La ministre française des Armées, Florence Parly, est de retour en France après une visite de deux jours au Tchad (8 et 9 octobre). Ce déplacement s'inscrit dans la continuité de sa visite au Mali et au Niger en juillet dernier. La raison de ces déplacements: soutenir les forces militaires françaises sur place, et renforcer la crédibilité du G5 Sahel, à l'heure où se multiplient les attaques terroristes dans la région.
Pour rappel, le G5 Sahel est une coalition formée de cinq pays de la bande sahélo-saharienne: la Mauritanie, le Mali, le Burkina Faso, le Niger et le Tchad. L'objectif de cette alliance est, selon son Secrétaire permanent, Maman S. Sidikou, de «faire face de manière groupée et coordonnée aux problèmes majeurs qui préoccupent plusieurs pays aux réalités proches: la pauvreté et l'insécurité (notamment l'extrémisme violent) et certains défis reliés directement à la survie de notre planète, comme le dérèglement climatique». Dans les faits, il s'agit surtout, selon la diplomatie française, d'enrayer la déstabilisation causée par «la menace terroriste et le crime organisé».
Or, ces derniers mois ont mis à rude épreuve cette coopération G5+1 (les cinq pays précités, plus la France). En effet, le 29 juin dernier, le quartier général de la force régionale G5 Sahel de Sévaré dans le centre du Mali a été victime d'une attaque qui a fait six morts. Deux jours plus tard, c'est un véhicule blindé de l'opération Barkhane qui a été la cible d'un attentat-suicide à la voiture piégée à Gao, faisant quatre morts et des dizaines de blessés. L'opération Barkhane, qui mobilise près de 4.500 militaires a déjà coûté la vie à 22 soldats français.
Selon ces critiques, «l'intervention militaire de la France ne répond pas aux causes profondes de la violence et contribue même à maintenir le Niger dans le sous-développement. […] Alors que le pays est confronté à des défis essentiels en matière de sécurité alimentaire, de développement, de système de santé ou d'éducation, la lutte contre les groupes terroristes détourne des priorités.»
Antonin Tisseron conclut que «les Occidentaux se trompent de cible [car] les facteurs principaux d'insécurité ne sont pas les groupes jihadistes et leurs actions terroristes, mais la pauvreté, la misère et la précarité.»

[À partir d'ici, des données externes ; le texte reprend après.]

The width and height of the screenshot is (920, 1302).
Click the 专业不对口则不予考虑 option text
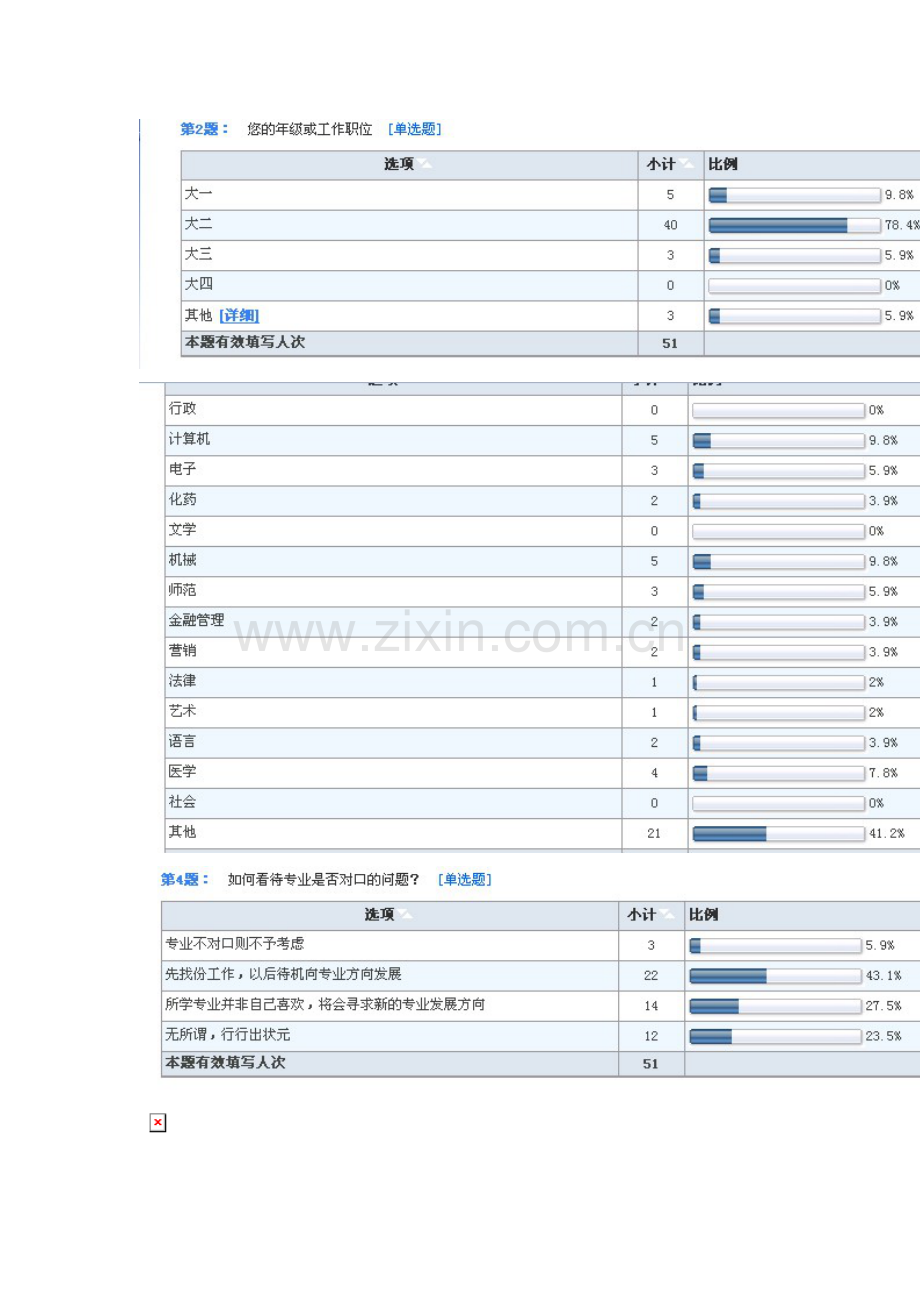tap(241, 945)
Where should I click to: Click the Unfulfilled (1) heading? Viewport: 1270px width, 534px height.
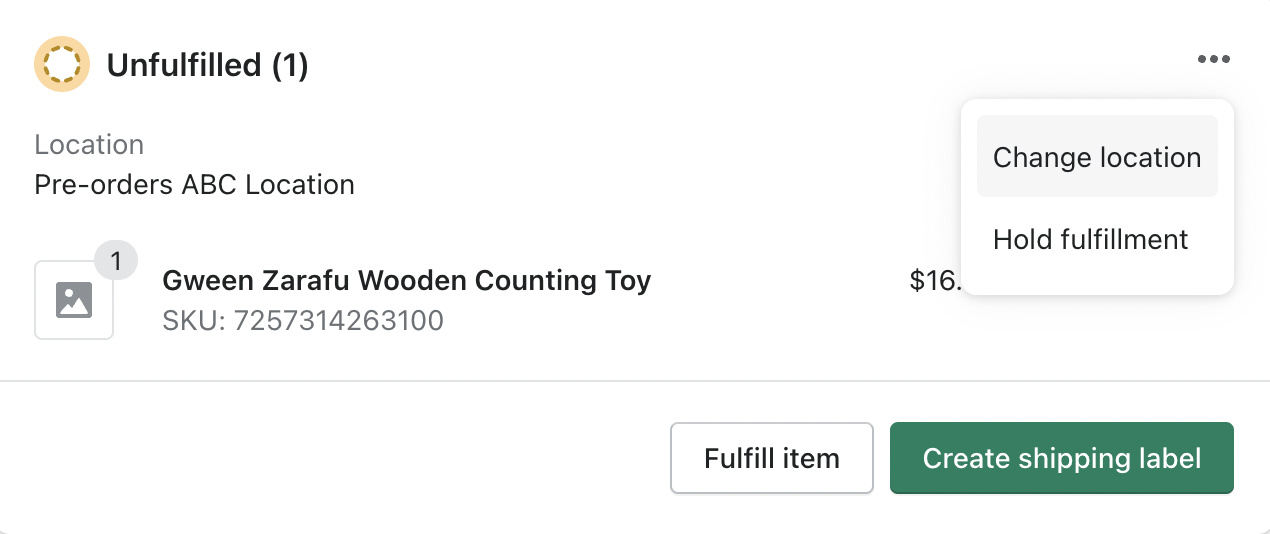(x=207, y=65)
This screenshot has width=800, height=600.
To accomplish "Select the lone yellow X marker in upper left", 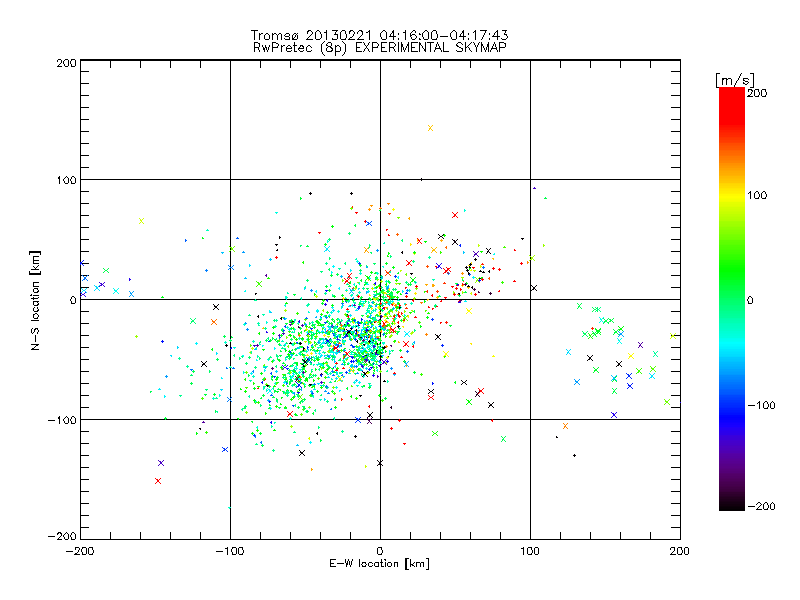I will pyautogui.click(x=141, y=221).
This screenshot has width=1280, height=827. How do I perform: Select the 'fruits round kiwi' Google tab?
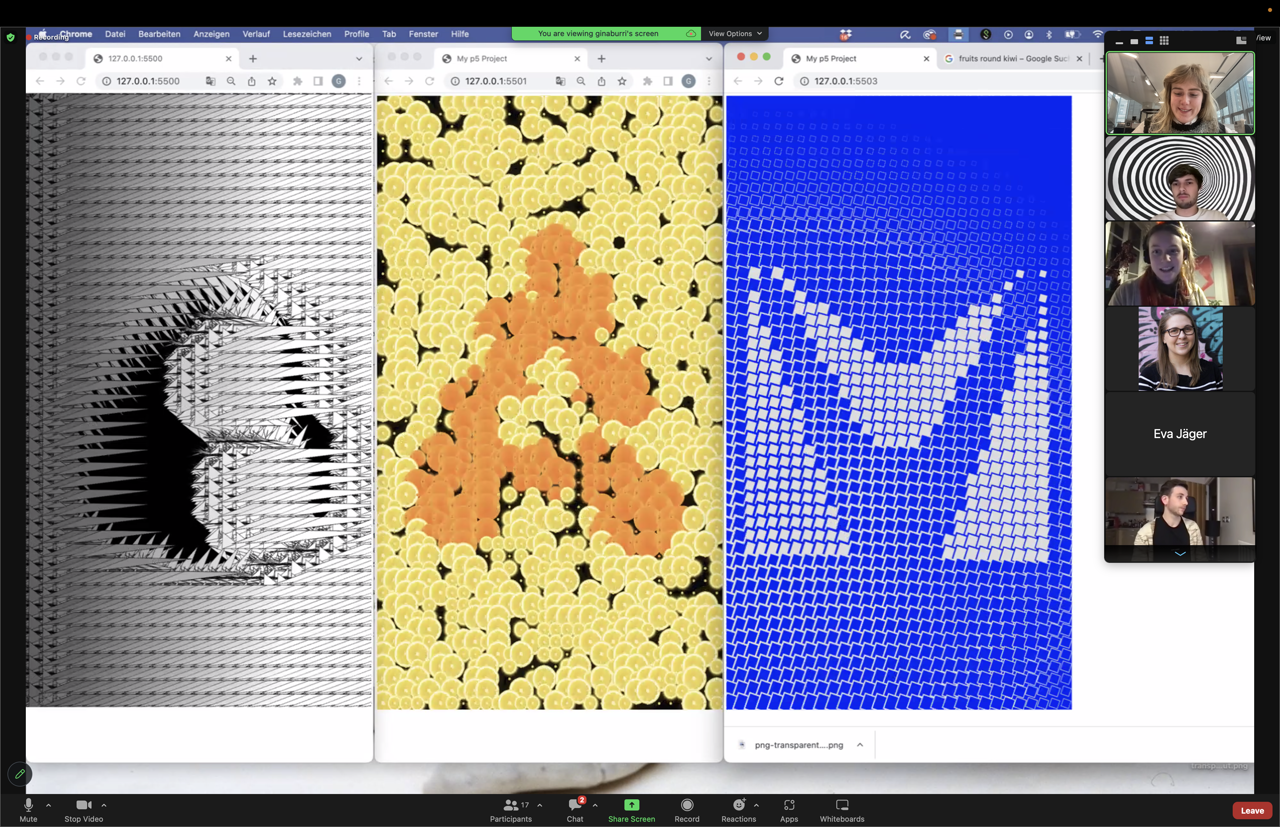click(x=1012, y=59)
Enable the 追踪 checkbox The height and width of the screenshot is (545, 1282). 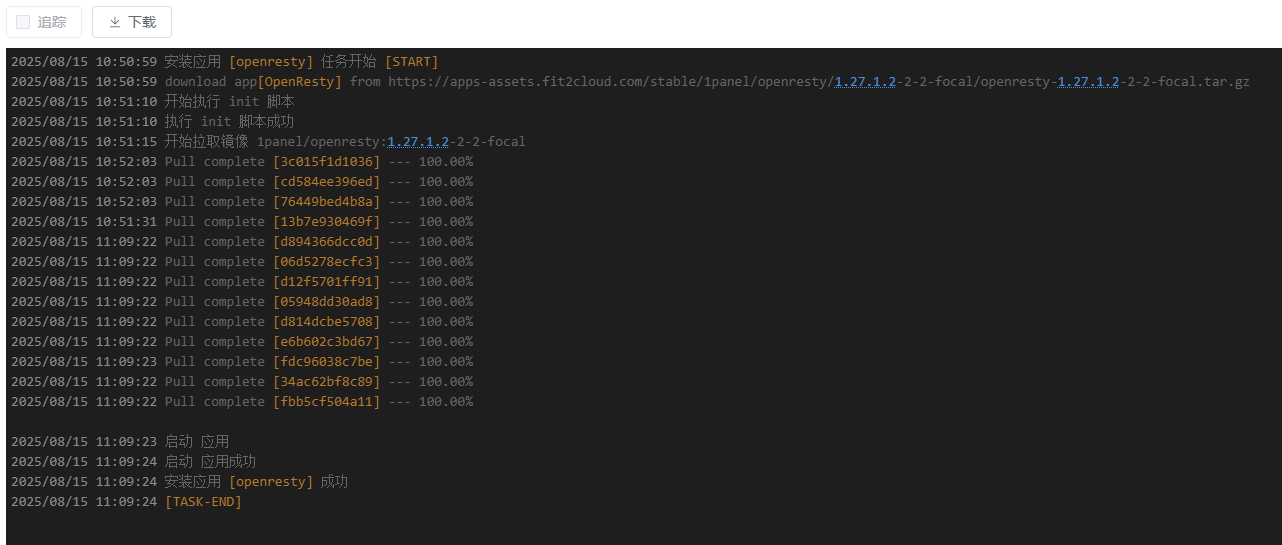pos(23,22)

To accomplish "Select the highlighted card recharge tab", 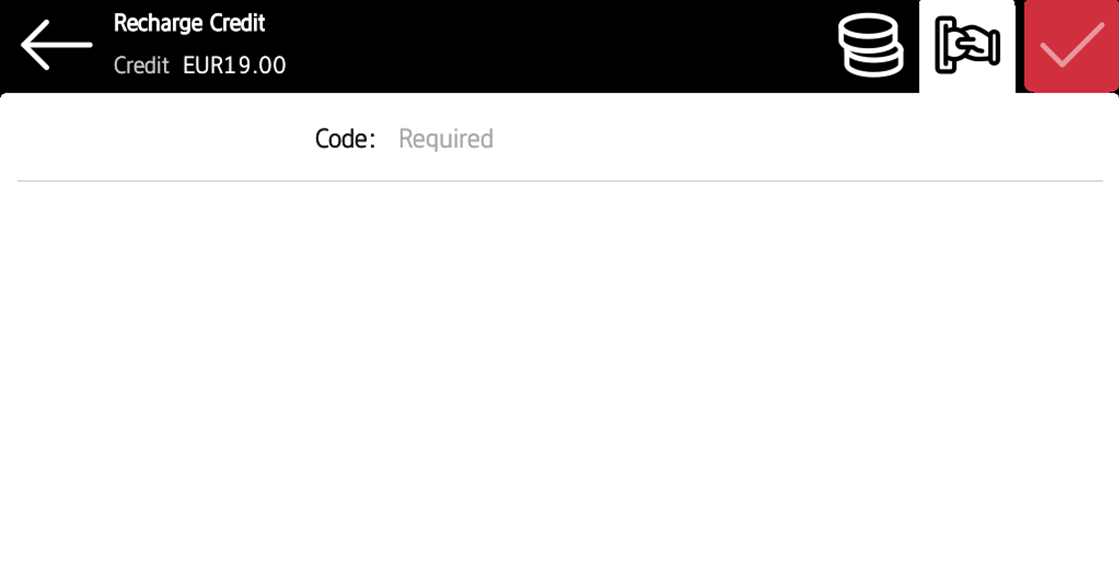I will point(967,46).
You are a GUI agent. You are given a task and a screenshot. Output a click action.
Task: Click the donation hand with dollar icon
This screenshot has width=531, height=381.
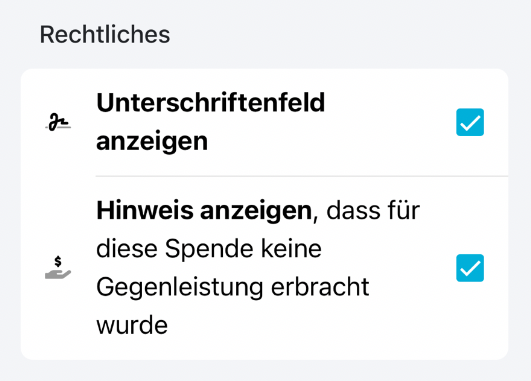pyautogui.click(x=58, y=268)
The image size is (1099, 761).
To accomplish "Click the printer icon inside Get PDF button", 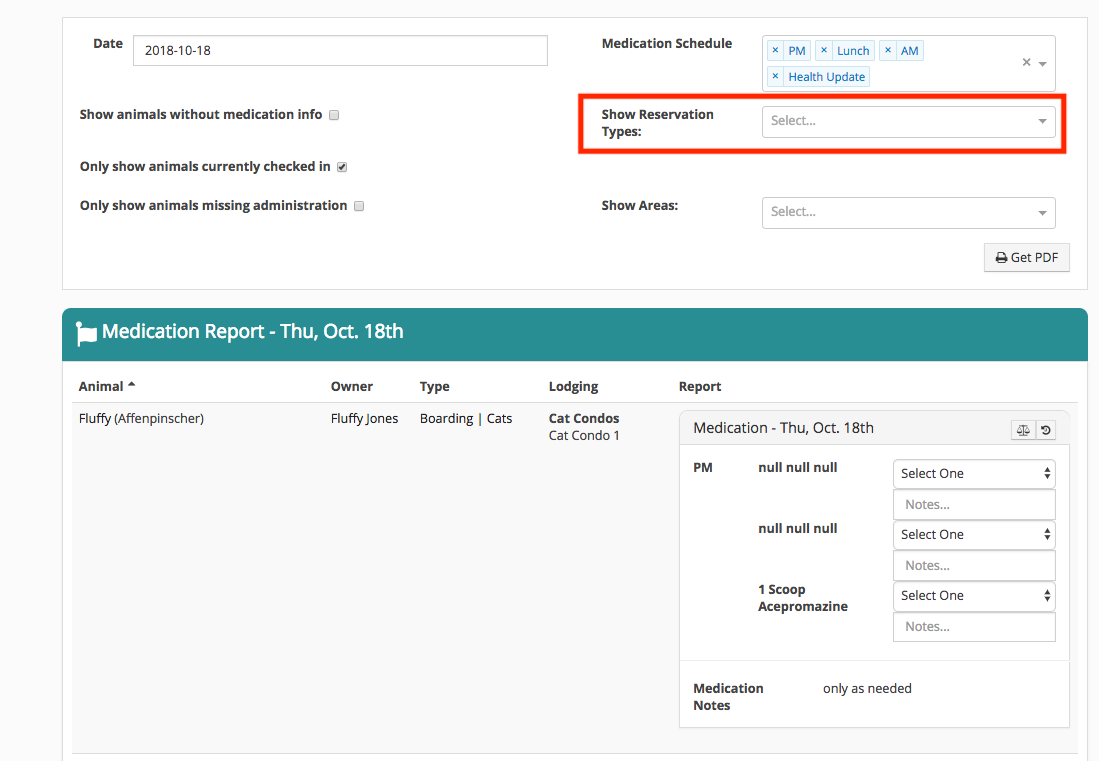I will [1001, 257].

Ce point est également souligné par Corinne Dufka, la Directrice adjointe de la division Afrique de l'ONG Human Rights Watch, notamment chargée de superviser les recherches sur l'Afrique de l'Ouest: «Paris comme les puissances régionales prête beaucoup trop d'attention à l'aspect militaire de la lutte contre les djihadistes, pas assez au terreau qui l'alimente.»
Saïd Bouamama, sociologue mais aussi militant associatif et politique engagé dans des mouvements sociaux et la lutte contre le racisme, a publié le Manuel Stratégique de l'Afrique.
Pour lui, cela va beaucoup plus loin. Il accuse la France d'ingérence dans les pays du Sahel.
«La France poursuit une vieille politique, qui consiste à empêcher les États de se prendre en charge et de se défendre eux-mêmes, pour pouvoir justifier d'une intervention et d'une présence militaire. C'est l'un des mécanismes classiques de l'ingérence des grands pays industrialisés pour maintenir leur mainmise sur les richesses du sous-sol africain.»
Selon ce chercheur, la France n'est pas le seul pays à tenter de conserver une emprise sur son ancienne zone coloniale, mais c'est celle qui a la plus grande responsabilité devant l'Histoire:
«La France est le pays qui, depuis les indépendances [des pays d'Afrique francophone] dans les années 1960, a maintenu le plus de soldats sur le continent africain. C'est aussi le pays qui a mis en œuvre le plus grand nombre d'opérations militaires pour régler des conflits qui sont en réalité créés par sa politique économique et par sa politique d'ingérence.»
Cette stratégie ne serait donc pas nouvelle. Elle prendrait racine dans le processus de colonisation lui-même, et viserait à contrôler les ressources du continent:
«Cette politique s'est mise en place au moment de la décolonisation, lorsque les pays africains se sont posé sérieusement la question de leur indépendance. Les grandes puissances coloniales ont eu peur que le processus de décolonisation ne donne lieu à des velléités de réelle indépendance touchant la question économique, et pas seulement le souhait d'avoir un drapeau et un siège à l'ONU. Les services secrets français ont préparé les "transitions" en mettant en place un certain nombre de cadres pour empêcher ces pays de se développer réellement: les Accords de Partenariat Économique (APE), les accords de Défense, et des accords affectant les minerais stratégiques.»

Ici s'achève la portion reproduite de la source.